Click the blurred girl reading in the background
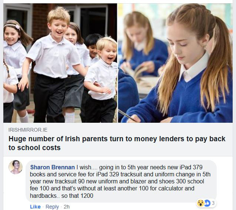 143,45
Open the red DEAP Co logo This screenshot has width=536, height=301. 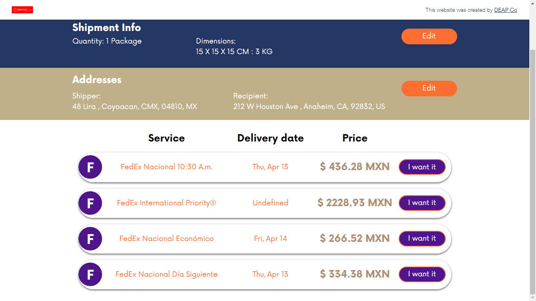pos(22,10)
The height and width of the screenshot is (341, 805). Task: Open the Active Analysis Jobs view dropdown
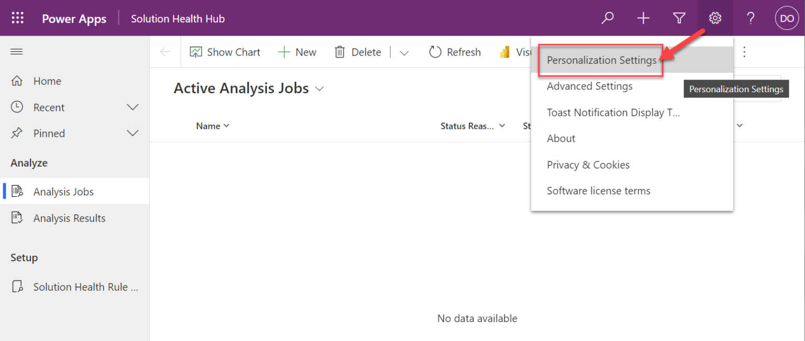[319, 89]
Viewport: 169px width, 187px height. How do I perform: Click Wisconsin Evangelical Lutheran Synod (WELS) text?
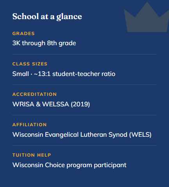click(x=82, y=135)
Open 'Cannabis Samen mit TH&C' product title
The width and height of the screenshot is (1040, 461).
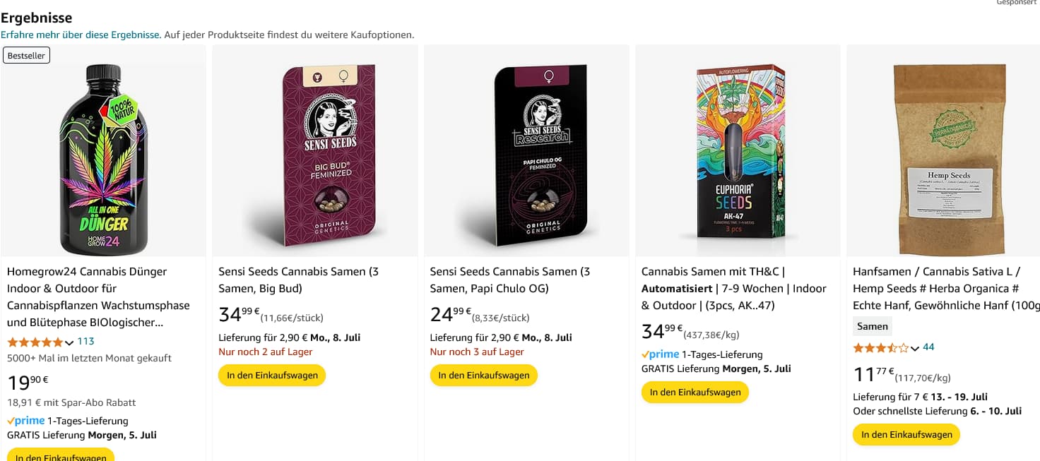714,272
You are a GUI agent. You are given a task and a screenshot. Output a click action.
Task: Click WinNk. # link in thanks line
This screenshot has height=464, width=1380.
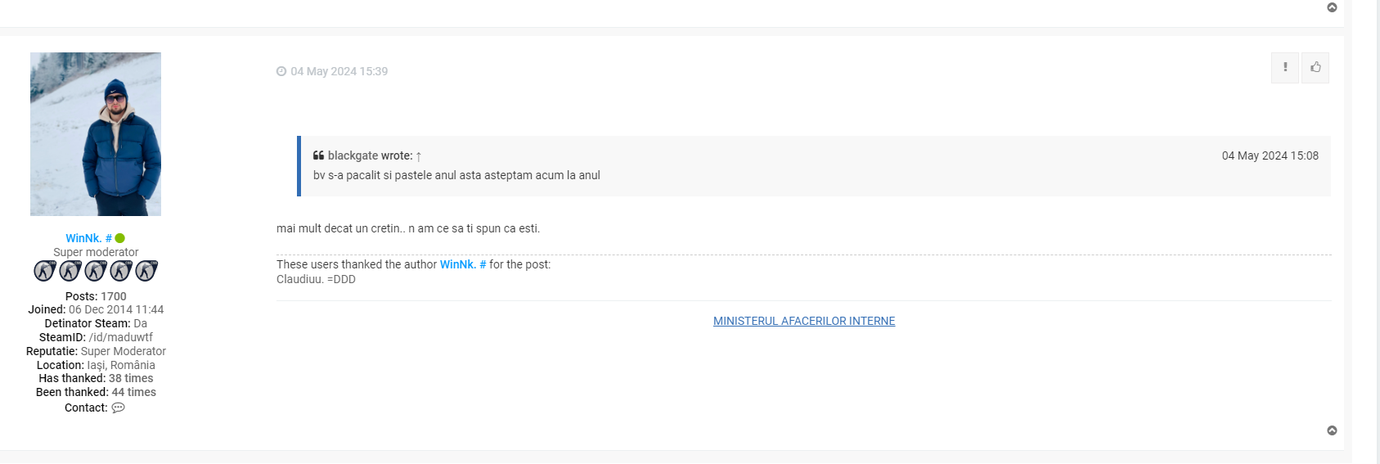click(463, 264)
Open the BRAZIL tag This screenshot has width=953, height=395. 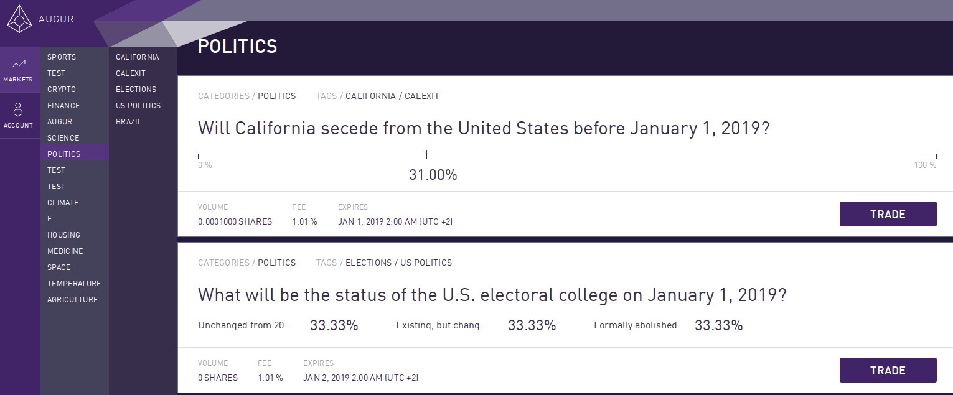pos(128,121)
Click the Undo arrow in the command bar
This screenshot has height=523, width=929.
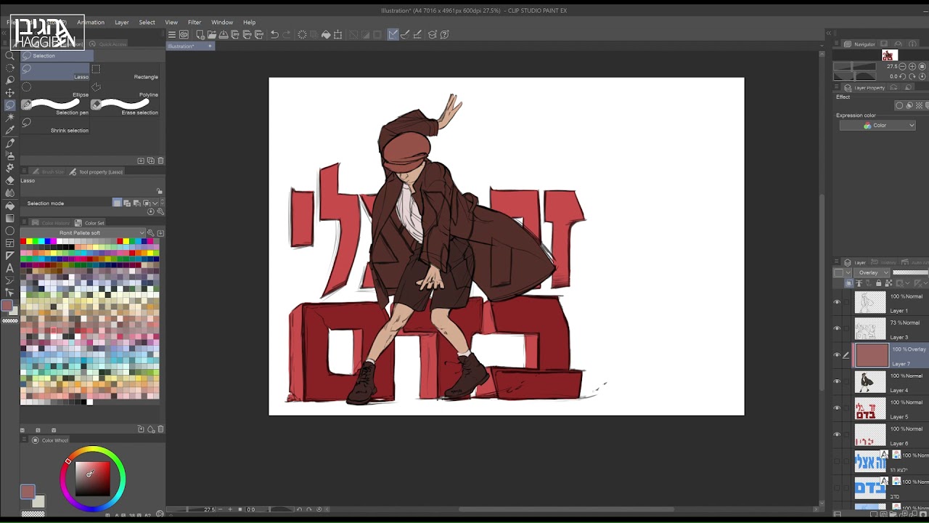tap(274, 34)
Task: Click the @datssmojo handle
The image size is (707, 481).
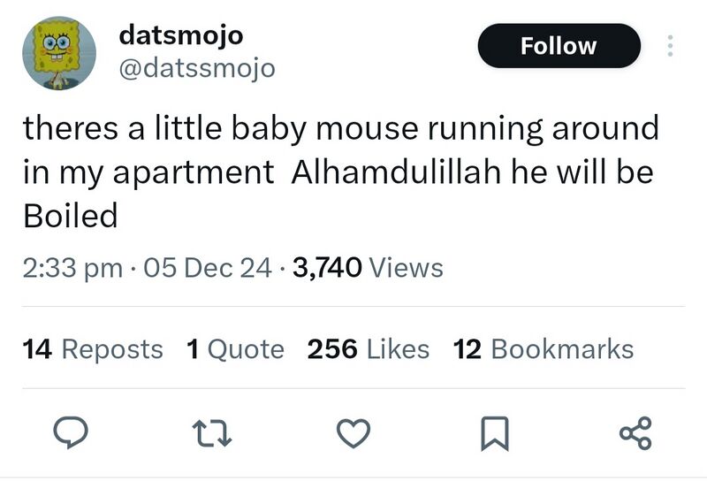Action: 196,67
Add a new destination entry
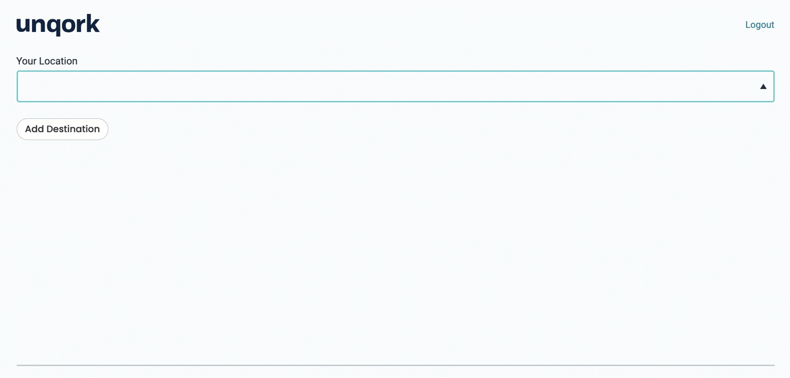 (63, 130)
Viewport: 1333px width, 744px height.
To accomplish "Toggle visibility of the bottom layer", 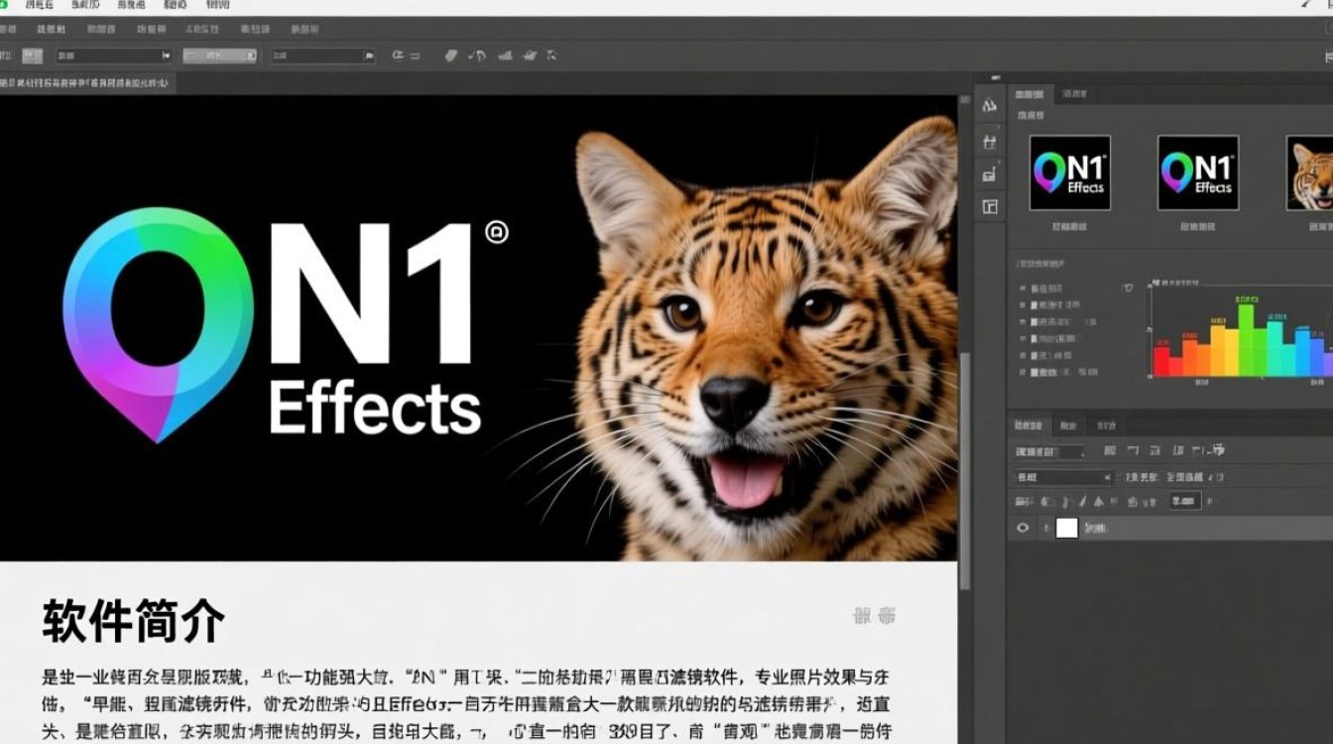I will pos(1024,527).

──────────────────────────────

• REQUIREMENT
Within the entries above, the lines from the one containing "Click the Undo arrow in the command bar" through the one containing "Viewport: 1333px width, 744px height." are to be transcribed exactly, ends included, pictures excluded.

• EXERCISE OUTPUT
Click the Undo arrow in the command bar
This screenshot has height=523, width=929.
tap(274, 34)
Task: Click the @datssmojo handle
The image size is (707, 481).
Action: 196,67
Add a new destination entry
 (63, 130)
Viewport: 1333px width, 744px height.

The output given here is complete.